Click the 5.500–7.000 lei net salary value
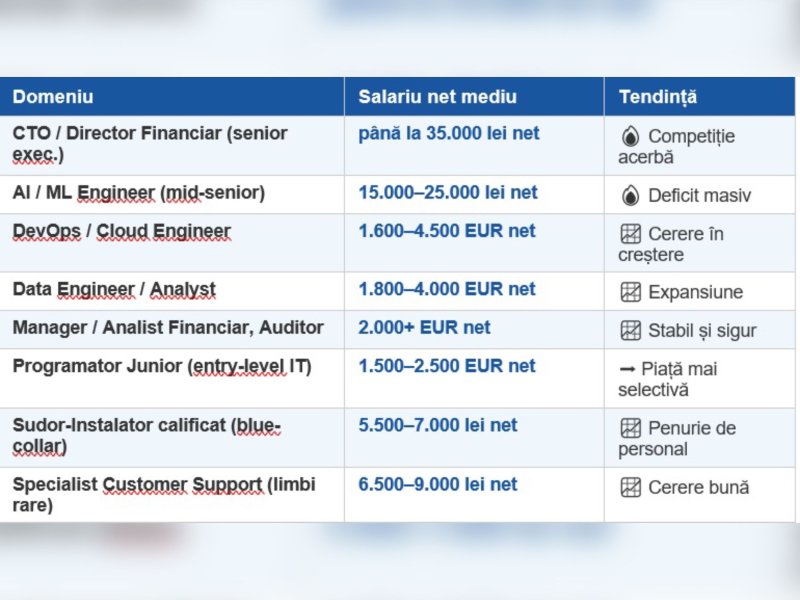Viewport: 800px width, 600px height. 438,425
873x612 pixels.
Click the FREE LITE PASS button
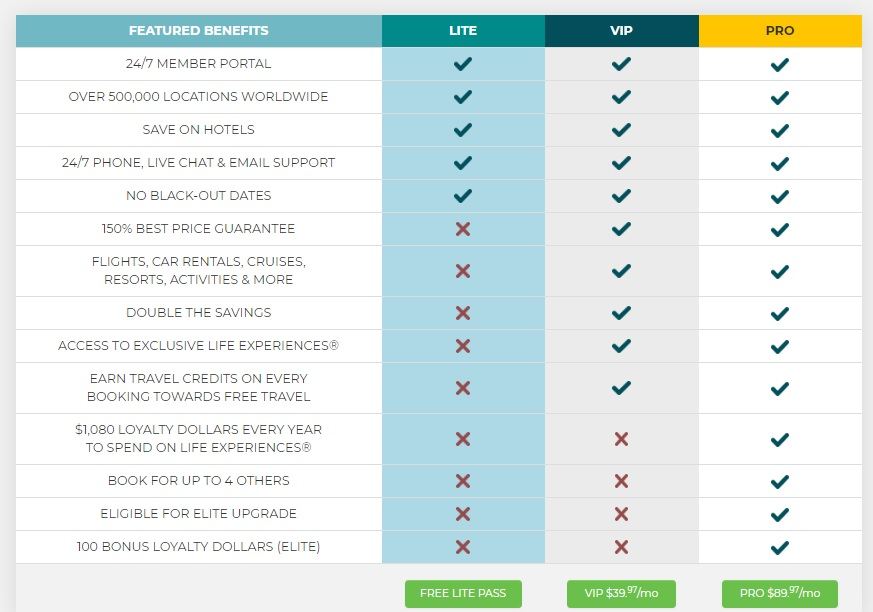tap(463, 594)
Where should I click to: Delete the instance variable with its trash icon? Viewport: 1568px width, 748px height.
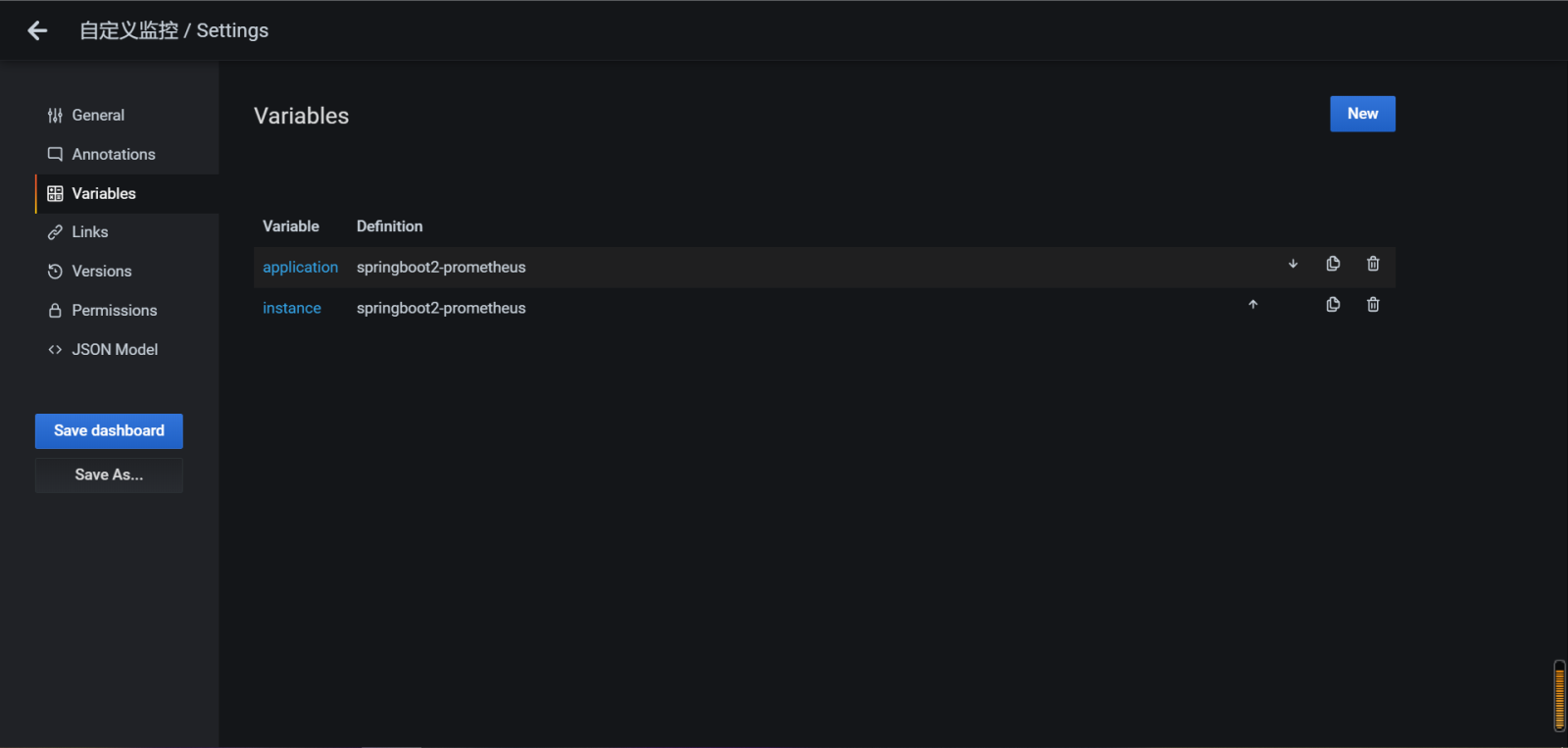point(1372,305)
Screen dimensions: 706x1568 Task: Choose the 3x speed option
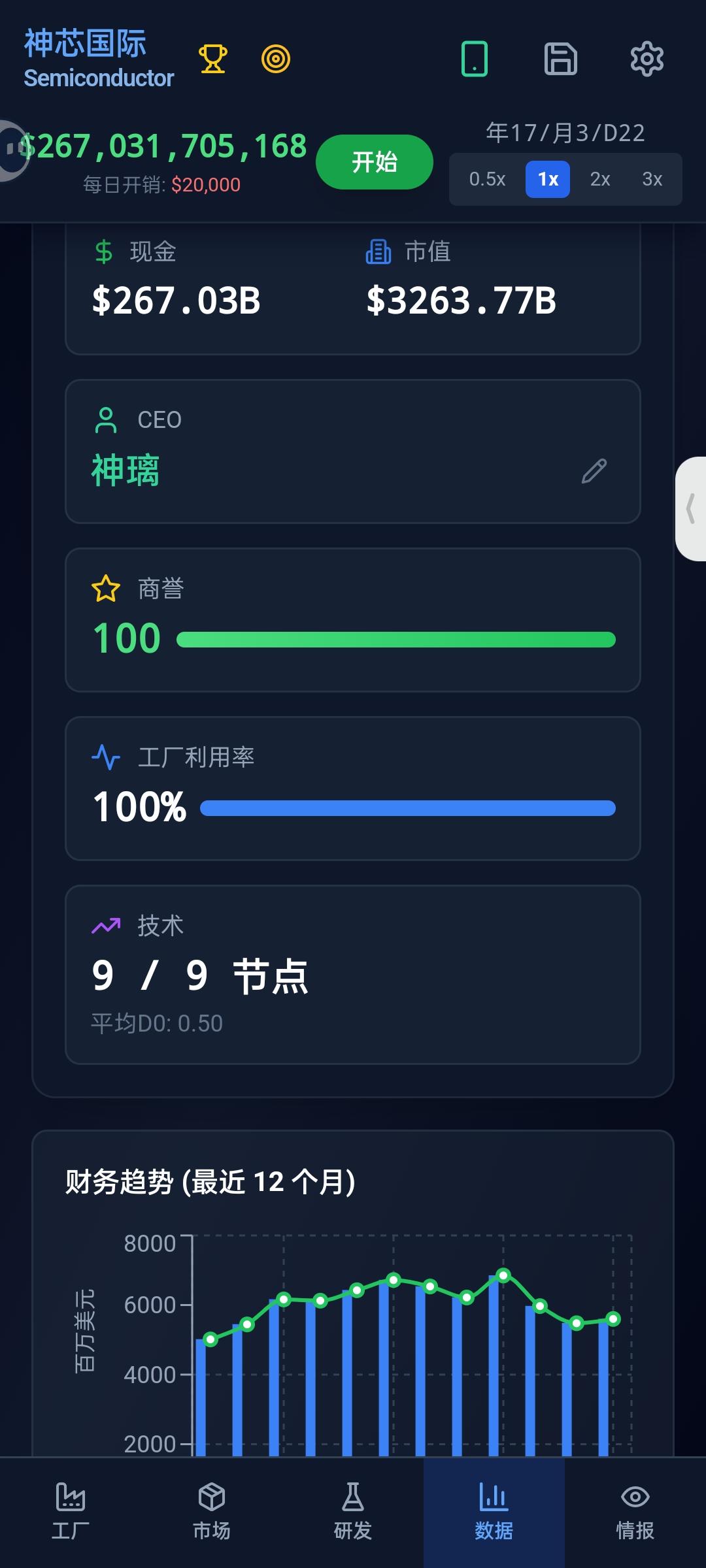652,179
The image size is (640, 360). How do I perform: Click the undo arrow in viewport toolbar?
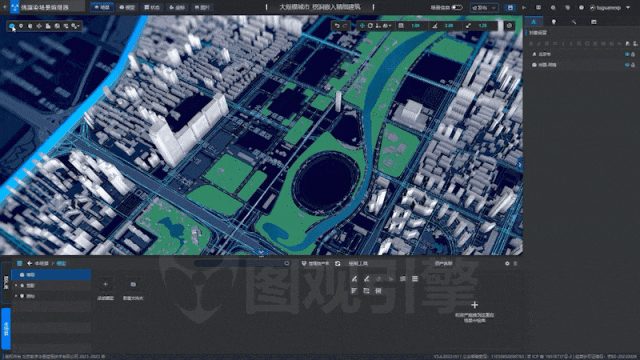tap(337, 26)
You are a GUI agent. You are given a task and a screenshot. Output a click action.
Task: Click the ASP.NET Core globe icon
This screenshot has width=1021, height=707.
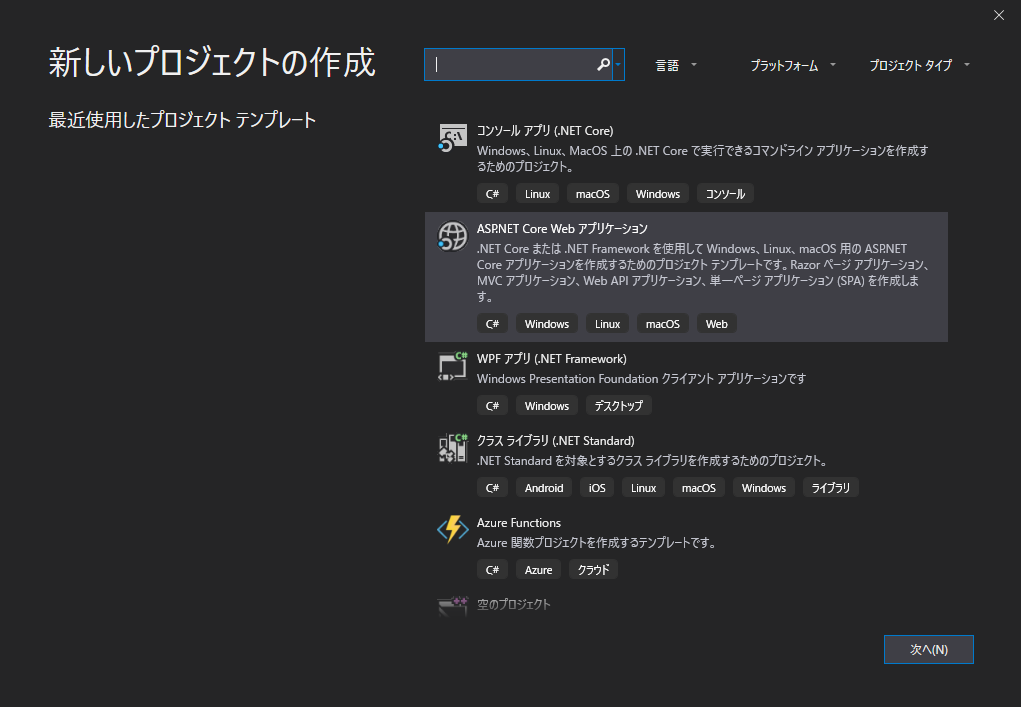(x=452, y=237)
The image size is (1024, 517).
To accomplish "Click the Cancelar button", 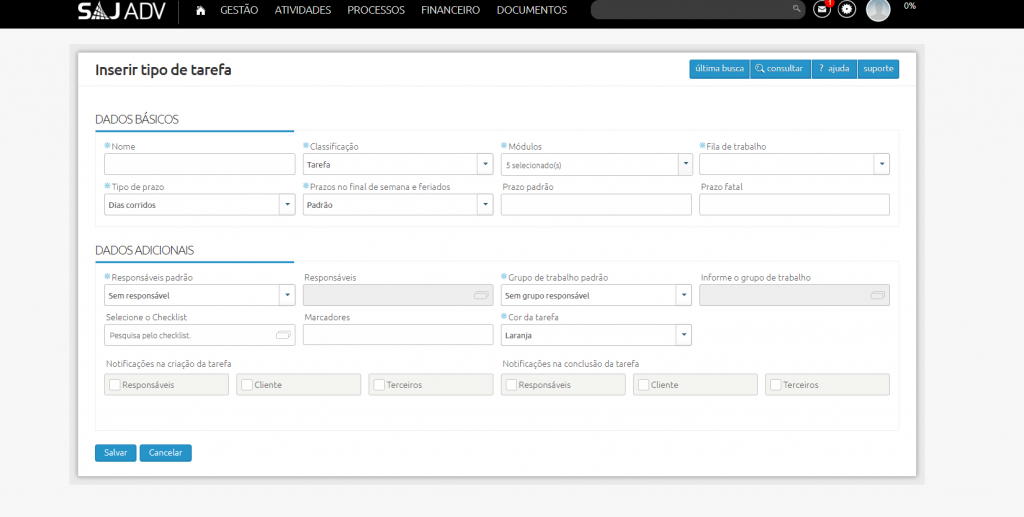I will pos(165,453).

### REQUIREMENT:
Having found the line with "Screen dimensions: 706x1568" and the line with "Task: Click the ASP.NET Core globe icon" in the material above, write out exactly those two and every line between, leaving the pictures out.

### EXPECTED ANSWER:
Screen dimensions: 706x1568 Task: Choose the 3x speed option
652,179
The image size is (640, 360). How do I perform: Click the undo arrow in viewport toolbar?
tap(337, 26)
You are a GUI agent. You are given a task and a screenshot. Output a click action.
Task: Click the ASP.NET Core globe icon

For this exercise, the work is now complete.